I was born in Cali, Colombia; I lived ten years in Venezuela and two years in Ecuador. I am thirteen years old and have a father, mother, and sister. My family isn’t normal – my family is crazy. Why? A sane family would move all across the world. I’m not saying that I don’t like it, but it’s uncomfortable to go from one city to another city – you lose all of your friends and isolate yourself from your family. People ask me where I’m from. I don’t know if it’s crazy, but I think I’m from Gran Colombia. [Gran Colombia was a country from 1819 to 1831 that encompassed the land that is now Colombia, Venezuela, and Ecuador.] I am Gran Colombian because I have lived in all of these countries. I am not Colombian, nor Venezuelan, nor Ecuadorian, I am from Gran Colombia.

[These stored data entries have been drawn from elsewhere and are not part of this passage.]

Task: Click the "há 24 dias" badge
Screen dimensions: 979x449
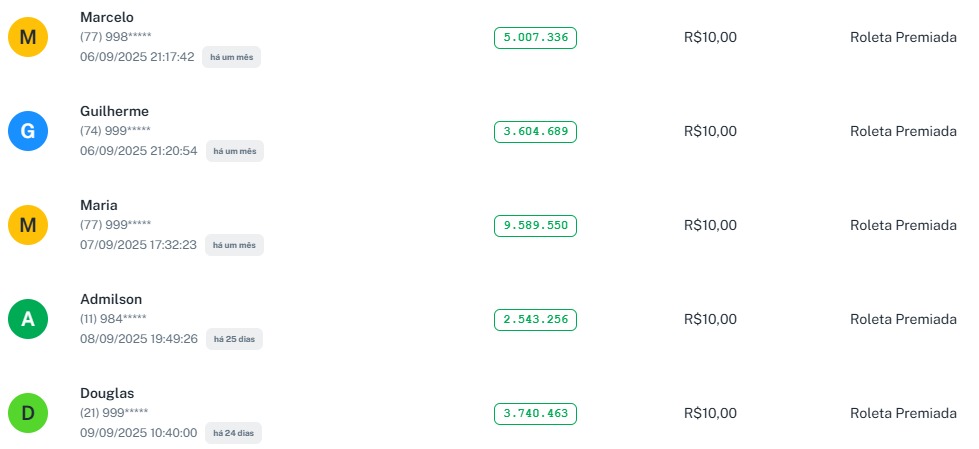Action: [x=234, y=433]
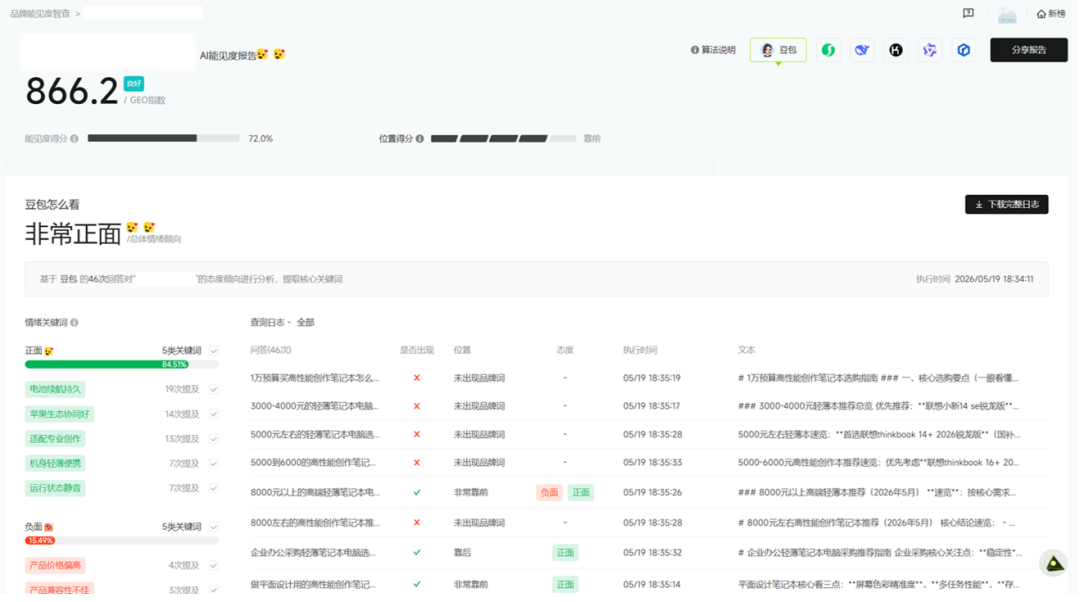This screenshot has height=602, width=1080.
Task: Collapse the 正面 5类关键词 group checkbox
Action: (214, 351)
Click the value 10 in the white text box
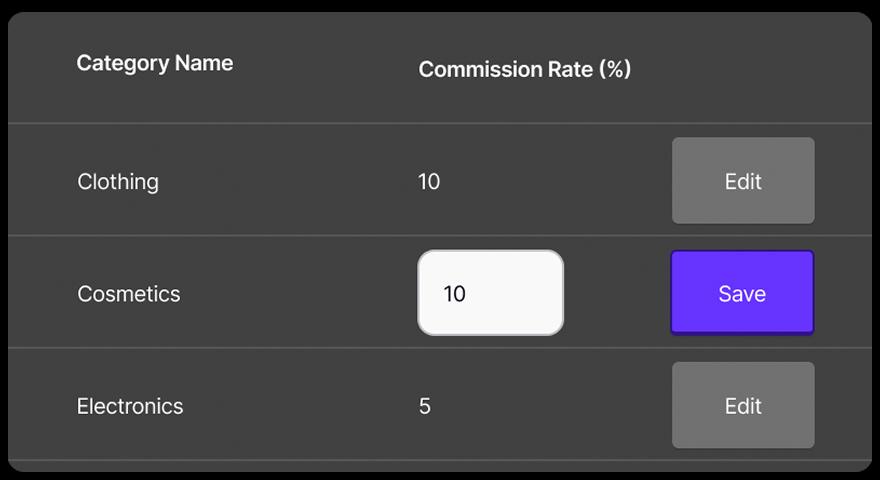Screen dimensions: 880x480 (455, 294)
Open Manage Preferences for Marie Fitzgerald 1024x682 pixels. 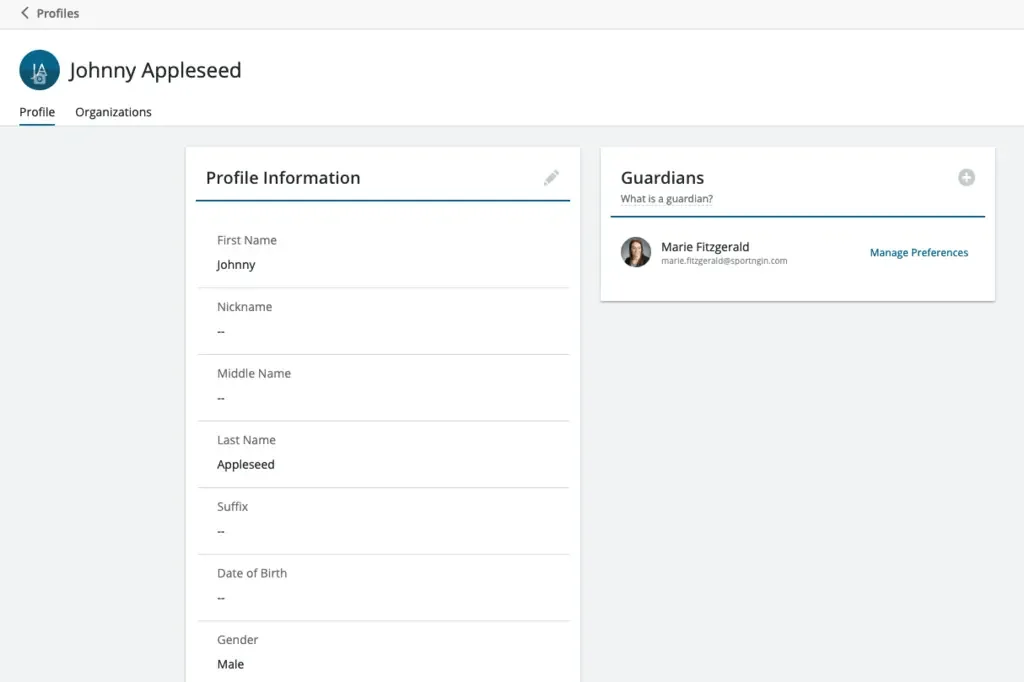[x=918, y=253]
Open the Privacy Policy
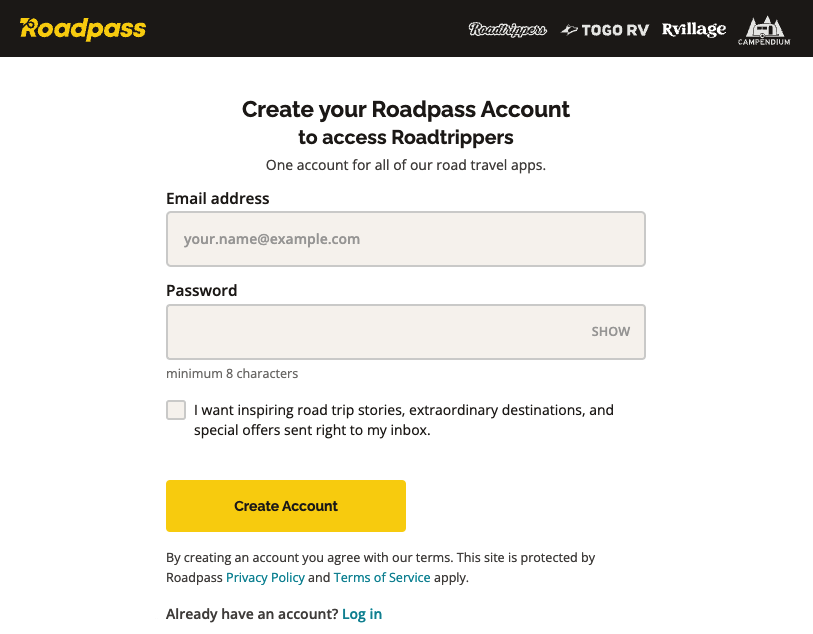This screenshot has width=813, height=634. tap(265, 577)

Soy de Cali, Colombia y estuve 10 años en Venezuela y 2 años en Ecuador. Mi edad actual es 13 años y tengo papa, mama, y hermana. Mi familia no es normal – mi familia esta loca. Porque? Alguien en sano juicio no estaría viajando por todo el mundo. No digo que no me gusta, pero es incomodo estar de una ciudad a otra perder todos tus amigos y alejarse de tus familiares. A mi preguntar de dónde soy. Pero no se es algo loco, yo creo que soy de la Gran Colombia. Yo soy de la Gran Colombia porque estado en todos estos países. No soy ni de Colombia ni de Venezuela ni de Ecuador, yo soy de la Gran Colombia.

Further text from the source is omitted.